Property transactions slow

Property transactions slow

Property transfers were put on ice in 2020, mainly because of the pandemic. Data from the property transaction register show that interested buyers have postponed their investments as the economic outlook remains unknown, opting instead to hold on to their money until the prospects of the health crisis become clearer.

It is therefore particularly likely that, provided that the health crisis subsides, the real estate market will post even greater growth as of the second quarter of 2021 than in 2019. Demand is set to grow in Q2 especially, as is always the case before objective values are hiked.

Figures showed that transfers in Attica dropped by 35.2% last year from 2019, while state takings declined by 20%. Within the City of Athens, which normally records the highest number of transactions, the decline exceeded 40% as sales numbered just 3,171, against 5,303 in 2019.

Among the other areas of Attica that posted a decline, Kaisariani observed a 55.97% drop, Penteli 51%, Maroussi 48.32%, Nea Smyrni 47.06% and Kifissia 46%. The exceptions were Papagou-Holargos, which saw a 17.6% increase, and Dafni with a 2.53% rise.

Market experts point to a considerable drop in investments from abroad due to the pandemic, while the domestic market has chosen to wait.

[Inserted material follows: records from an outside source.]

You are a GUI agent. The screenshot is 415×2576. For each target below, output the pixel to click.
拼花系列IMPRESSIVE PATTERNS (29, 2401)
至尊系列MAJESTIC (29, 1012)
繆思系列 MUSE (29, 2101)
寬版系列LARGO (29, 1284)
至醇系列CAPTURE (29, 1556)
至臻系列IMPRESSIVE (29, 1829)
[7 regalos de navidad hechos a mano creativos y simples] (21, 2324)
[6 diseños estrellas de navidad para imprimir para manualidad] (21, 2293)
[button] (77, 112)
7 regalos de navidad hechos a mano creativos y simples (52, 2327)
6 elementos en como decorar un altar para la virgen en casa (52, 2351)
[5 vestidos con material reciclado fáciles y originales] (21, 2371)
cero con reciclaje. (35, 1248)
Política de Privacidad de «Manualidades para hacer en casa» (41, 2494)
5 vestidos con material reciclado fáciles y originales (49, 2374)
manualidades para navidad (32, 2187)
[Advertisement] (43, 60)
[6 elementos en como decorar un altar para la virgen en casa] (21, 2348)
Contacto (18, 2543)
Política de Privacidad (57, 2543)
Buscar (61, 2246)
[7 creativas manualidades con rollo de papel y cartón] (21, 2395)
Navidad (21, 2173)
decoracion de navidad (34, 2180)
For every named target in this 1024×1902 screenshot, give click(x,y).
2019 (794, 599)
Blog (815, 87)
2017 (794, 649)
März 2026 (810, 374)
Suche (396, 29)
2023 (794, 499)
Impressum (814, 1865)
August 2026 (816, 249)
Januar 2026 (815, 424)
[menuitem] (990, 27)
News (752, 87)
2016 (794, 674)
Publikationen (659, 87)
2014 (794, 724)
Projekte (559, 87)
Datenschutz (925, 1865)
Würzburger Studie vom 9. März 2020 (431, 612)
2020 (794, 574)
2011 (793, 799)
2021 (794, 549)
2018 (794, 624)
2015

They do add, though, that the bulk of spending had come from abroad in the previous year, and besides the pandemic the drop is also a result of the saturation of the short-term leasing market, which had been recorded even before the health crisis.

Nevertheless, plot sales remained almost at the same level last year as in 2019, per reports by the Independent Authority for Public Revenue. The period from August to October in particular saw an increase in plot transactions, leading to a rise in state takings on an annual basis. Transfer tax revenues for plots amounted to 43.84 million euros in the first 10 months of 2020, down from €47.4 million in 2019. Takings from building transactions came to €155.57 million from €200.93 million in 2019.